Ask A Litigator: What Do Employers Need to Know About PAGA?
The Private Attorneys General Act (PAGA) has been in the news lately with a proposed state Proposition seeking to reform it, and the Supreme Court taking up a case regarding PAGA and arbitrations. Though recent developments give hope to employers that some limitations will be placed on PAGA claims, the filing of PAGA claims continues to rise, with over 6,000 PAGA notices filed in 2021.
While PAGA claims are often compared to class actions, many of the rules and regulations governing class actions are not present such as the certification process.
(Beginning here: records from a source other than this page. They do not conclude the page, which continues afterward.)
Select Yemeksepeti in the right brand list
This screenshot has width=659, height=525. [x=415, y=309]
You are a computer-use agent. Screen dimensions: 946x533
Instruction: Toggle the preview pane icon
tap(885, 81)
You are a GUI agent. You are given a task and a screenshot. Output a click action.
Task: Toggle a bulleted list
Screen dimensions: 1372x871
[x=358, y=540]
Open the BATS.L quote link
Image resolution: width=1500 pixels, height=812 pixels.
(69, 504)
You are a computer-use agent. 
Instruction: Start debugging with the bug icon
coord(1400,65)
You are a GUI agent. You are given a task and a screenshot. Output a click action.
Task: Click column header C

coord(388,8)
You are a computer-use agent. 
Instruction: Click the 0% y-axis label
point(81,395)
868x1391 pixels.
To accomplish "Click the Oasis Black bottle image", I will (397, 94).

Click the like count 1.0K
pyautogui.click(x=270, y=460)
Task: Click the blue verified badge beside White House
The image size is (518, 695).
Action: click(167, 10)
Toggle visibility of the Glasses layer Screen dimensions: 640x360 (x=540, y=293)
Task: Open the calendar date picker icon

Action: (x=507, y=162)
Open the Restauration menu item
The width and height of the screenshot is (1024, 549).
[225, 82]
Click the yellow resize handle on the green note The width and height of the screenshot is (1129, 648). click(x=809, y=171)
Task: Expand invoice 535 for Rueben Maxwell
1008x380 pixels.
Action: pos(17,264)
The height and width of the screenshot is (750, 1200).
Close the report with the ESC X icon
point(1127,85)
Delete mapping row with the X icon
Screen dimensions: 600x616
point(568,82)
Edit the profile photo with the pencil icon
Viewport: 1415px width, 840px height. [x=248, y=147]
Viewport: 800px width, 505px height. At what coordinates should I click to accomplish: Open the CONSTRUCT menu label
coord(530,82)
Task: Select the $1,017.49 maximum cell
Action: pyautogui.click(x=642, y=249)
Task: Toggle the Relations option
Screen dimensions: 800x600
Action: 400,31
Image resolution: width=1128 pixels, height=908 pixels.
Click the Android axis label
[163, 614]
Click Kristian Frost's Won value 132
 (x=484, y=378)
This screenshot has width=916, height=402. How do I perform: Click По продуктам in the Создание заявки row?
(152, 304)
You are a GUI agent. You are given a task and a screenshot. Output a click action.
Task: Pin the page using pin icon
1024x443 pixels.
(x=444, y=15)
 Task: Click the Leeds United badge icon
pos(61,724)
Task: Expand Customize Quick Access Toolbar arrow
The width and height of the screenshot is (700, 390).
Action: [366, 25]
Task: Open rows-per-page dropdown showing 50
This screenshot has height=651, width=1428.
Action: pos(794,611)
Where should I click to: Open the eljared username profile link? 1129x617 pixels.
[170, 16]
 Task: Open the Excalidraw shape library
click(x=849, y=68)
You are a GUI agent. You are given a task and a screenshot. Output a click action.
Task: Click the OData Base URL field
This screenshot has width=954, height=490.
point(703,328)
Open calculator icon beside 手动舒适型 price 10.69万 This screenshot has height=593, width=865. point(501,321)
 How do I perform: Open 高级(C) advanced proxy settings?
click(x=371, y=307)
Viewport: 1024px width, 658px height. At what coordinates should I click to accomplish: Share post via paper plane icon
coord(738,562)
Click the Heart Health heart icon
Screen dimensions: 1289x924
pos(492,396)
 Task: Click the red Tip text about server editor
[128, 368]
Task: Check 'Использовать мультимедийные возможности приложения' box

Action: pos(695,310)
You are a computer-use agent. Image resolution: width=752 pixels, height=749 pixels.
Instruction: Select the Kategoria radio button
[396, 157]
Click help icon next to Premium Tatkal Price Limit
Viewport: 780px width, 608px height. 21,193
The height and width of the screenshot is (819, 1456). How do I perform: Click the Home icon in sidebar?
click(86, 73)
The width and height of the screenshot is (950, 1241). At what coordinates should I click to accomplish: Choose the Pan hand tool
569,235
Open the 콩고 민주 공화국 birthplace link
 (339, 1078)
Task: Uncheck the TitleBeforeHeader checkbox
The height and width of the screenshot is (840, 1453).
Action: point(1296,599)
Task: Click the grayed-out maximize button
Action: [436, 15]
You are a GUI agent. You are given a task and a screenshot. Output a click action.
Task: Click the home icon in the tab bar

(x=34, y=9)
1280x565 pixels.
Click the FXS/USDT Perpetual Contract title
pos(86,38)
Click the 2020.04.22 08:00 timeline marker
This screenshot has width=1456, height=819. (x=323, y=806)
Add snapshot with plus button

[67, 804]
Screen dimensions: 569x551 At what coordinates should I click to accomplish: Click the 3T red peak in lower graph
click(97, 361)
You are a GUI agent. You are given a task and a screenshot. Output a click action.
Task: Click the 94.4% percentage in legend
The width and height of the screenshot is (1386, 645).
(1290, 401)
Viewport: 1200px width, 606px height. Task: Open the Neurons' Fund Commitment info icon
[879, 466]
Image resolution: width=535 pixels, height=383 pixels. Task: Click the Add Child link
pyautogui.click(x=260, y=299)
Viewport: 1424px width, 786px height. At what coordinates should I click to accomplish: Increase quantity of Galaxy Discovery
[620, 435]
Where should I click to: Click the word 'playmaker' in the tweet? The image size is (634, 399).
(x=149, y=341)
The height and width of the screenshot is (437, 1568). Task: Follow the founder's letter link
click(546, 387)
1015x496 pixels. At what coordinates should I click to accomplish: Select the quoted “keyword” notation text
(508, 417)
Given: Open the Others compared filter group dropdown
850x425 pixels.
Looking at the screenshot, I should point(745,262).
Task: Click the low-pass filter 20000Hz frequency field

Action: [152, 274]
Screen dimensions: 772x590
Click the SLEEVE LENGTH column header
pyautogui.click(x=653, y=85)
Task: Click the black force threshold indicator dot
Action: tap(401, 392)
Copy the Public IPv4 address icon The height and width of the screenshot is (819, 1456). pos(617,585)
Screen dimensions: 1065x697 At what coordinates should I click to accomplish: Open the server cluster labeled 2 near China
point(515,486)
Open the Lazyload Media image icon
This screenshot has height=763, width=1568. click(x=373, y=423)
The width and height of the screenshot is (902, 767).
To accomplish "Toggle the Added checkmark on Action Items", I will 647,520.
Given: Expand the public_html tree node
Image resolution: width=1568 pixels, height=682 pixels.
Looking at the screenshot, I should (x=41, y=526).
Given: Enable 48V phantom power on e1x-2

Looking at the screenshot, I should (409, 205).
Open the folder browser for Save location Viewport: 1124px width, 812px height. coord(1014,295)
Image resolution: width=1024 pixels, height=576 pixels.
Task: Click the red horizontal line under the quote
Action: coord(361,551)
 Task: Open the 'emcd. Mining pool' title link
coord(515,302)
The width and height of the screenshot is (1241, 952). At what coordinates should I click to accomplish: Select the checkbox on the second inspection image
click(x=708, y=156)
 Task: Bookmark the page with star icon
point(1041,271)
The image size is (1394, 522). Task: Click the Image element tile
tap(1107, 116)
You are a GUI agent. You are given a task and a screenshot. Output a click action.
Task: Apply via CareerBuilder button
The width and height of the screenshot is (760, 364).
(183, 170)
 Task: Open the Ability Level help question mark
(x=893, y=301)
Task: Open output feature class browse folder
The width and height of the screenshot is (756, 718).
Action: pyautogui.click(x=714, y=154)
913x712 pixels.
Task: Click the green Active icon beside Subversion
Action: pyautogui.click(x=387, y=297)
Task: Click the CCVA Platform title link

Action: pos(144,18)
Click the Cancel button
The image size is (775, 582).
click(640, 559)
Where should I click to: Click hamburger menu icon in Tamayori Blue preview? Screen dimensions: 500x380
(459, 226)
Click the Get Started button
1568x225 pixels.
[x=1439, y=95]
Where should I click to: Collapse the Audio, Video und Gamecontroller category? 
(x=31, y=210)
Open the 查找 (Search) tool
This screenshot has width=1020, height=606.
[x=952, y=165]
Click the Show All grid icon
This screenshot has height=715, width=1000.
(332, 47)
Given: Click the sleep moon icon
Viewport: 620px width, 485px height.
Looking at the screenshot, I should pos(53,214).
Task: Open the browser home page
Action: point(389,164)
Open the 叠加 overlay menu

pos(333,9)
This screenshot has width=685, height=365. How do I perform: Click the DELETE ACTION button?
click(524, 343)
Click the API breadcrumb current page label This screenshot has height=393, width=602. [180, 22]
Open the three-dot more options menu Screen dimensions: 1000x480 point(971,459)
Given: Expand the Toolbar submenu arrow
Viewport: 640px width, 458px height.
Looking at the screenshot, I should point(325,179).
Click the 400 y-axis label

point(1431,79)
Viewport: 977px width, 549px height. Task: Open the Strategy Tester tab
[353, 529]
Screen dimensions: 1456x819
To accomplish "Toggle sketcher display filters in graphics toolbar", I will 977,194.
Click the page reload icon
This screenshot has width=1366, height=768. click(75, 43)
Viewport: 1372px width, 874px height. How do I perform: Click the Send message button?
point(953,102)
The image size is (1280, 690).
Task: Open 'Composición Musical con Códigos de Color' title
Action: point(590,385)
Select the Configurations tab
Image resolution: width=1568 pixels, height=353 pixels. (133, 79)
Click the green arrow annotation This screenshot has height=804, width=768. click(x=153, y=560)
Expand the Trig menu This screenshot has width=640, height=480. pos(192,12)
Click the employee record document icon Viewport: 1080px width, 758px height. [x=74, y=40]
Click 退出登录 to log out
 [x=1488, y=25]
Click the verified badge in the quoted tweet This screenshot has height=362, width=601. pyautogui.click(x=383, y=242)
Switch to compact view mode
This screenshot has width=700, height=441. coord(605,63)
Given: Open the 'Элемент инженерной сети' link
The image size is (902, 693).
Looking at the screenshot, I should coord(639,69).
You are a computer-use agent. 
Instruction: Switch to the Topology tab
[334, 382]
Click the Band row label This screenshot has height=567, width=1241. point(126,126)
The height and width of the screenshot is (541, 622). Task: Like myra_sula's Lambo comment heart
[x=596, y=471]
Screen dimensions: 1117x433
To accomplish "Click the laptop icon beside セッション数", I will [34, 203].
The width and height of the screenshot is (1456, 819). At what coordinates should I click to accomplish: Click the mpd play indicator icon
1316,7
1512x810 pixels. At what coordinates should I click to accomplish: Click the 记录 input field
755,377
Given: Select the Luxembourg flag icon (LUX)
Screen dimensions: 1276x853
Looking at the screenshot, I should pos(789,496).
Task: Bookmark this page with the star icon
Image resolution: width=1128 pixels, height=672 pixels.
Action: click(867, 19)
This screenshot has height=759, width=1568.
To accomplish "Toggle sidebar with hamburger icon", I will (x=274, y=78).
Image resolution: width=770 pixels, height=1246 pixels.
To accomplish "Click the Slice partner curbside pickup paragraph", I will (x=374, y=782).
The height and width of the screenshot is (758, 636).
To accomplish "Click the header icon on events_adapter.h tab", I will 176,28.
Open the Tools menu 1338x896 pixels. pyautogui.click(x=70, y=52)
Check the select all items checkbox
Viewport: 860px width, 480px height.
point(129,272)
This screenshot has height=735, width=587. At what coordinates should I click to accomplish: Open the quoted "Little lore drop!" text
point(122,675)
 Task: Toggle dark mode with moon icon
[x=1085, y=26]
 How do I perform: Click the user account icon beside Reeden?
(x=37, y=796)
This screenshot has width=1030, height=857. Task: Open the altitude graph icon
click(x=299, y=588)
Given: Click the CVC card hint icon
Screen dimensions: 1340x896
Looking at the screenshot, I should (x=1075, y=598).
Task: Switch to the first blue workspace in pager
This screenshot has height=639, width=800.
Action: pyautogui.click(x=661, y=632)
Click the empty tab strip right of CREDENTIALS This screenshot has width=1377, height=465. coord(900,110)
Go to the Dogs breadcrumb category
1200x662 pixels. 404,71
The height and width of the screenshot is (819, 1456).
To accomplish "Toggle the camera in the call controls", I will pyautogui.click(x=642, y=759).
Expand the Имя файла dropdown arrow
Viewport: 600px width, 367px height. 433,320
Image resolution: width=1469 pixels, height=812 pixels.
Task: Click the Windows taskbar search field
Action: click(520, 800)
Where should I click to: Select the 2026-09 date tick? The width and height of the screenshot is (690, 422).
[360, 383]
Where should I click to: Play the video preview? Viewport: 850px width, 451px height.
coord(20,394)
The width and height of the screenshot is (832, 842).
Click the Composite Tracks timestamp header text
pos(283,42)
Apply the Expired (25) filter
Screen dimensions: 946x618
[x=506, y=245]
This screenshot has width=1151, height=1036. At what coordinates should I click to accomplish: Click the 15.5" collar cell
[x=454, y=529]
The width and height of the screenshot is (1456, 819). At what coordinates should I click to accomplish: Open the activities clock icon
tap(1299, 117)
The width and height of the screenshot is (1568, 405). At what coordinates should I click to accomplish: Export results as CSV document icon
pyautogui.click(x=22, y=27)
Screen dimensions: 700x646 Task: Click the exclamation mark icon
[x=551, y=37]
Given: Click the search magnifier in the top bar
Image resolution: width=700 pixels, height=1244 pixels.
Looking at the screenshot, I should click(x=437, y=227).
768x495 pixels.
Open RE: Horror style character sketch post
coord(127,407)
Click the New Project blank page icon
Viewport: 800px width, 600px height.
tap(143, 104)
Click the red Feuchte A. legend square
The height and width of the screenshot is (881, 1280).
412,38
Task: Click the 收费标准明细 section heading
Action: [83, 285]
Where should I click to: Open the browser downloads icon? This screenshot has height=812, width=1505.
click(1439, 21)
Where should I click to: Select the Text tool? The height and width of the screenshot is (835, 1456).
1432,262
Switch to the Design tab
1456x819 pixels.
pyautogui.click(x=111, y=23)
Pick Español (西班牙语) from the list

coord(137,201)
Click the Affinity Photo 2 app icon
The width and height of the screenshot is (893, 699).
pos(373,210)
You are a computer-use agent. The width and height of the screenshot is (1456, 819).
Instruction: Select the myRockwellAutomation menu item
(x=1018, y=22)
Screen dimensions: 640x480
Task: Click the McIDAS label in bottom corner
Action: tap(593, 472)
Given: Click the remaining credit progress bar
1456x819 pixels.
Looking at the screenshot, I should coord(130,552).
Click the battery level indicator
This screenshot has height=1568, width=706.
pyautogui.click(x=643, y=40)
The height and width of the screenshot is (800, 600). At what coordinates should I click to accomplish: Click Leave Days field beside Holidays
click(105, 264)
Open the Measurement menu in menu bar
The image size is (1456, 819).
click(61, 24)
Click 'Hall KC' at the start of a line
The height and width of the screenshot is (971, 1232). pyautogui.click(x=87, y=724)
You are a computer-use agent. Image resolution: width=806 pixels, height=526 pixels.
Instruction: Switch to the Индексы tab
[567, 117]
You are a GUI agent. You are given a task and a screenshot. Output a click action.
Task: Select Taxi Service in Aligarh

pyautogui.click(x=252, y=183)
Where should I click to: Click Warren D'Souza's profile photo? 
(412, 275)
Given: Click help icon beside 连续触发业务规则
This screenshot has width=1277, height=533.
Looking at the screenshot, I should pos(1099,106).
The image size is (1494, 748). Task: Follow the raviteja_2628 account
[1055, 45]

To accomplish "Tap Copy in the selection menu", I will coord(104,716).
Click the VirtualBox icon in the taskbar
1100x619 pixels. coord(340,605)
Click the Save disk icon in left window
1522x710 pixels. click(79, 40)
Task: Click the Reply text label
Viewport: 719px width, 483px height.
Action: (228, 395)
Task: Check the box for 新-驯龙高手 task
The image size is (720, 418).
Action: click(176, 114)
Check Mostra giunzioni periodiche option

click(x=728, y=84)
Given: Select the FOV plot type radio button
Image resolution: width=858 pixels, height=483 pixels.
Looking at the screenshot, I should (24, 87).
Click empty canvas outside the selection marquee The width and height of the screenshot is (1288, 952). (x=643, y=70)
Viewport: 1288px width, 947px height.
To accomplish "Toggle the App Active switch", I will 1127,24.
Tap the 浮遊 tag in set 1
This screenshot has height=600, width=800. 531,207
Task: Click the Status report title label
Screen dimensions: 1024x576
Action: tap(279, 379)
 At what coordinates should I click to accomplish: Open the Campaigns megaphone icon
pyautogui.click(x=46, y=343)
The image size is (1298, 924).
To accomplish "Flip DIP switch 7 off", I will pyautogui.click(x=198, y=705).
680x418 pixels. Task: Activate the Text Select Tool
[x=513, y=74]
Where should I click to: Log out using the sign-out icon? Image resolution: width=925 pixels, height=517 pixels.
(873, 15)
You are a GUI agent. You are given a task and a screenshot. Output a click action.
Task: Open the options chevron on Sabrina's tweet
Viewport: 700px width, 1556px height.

PAGA provides employees with a private right of action against an employer in order to collect civil penalties for California Labor Code violations on behalf of the state’s Labor and Workforce Development Agency (LWDA) and other aggrieved employees.
Notice and Cure Period
PAGA requires that claim notices, responses, and certain court documents be filed with the LWDA. Notice Letters are submitted pursuant to PAGA, which authorizes current and former employees to file state-wide, representative actions on behalf of themselves and similarly situated employees.
Some alleged violations can be cured. Under PAGA, a defendant company has 33 days from the postmarked date of the notice to cure these alleged violations of the Labor Code. If these violations can be cured within the 33-day period, the claims can be barred. If these violations are not cured, the Plaintiff-employee may initiate a lawsuit under PAGA. Because of this limited cure period, companies need to be alert to receipt of the notices and contact employment counsel quickly.
Otherwise, as to other alleged violations of the Labor Code, a Plaintiff may initiate a lawsuit under PAGA once 65 days have elapsed from the filing of the notice with the LWDA.
Things Employers Should Do to Protect Themselves
Conduct Wage and Hour Audits: Employers may be hesitant to conduct audits for a variety of reasons. However, with the threat of collective actions like PAGA, employers must discover problems before a claim is brought.
Review company policies and procedures: Ensuring the company has compliant policies can potentially reduce claims but also assist in the defense of the company if claims are brought.
Ensure wage statements and time-keeping systems are compliant: As relatively small issues could potentially cost the company millions of dollars when multiplied across all “aggrieved employees.”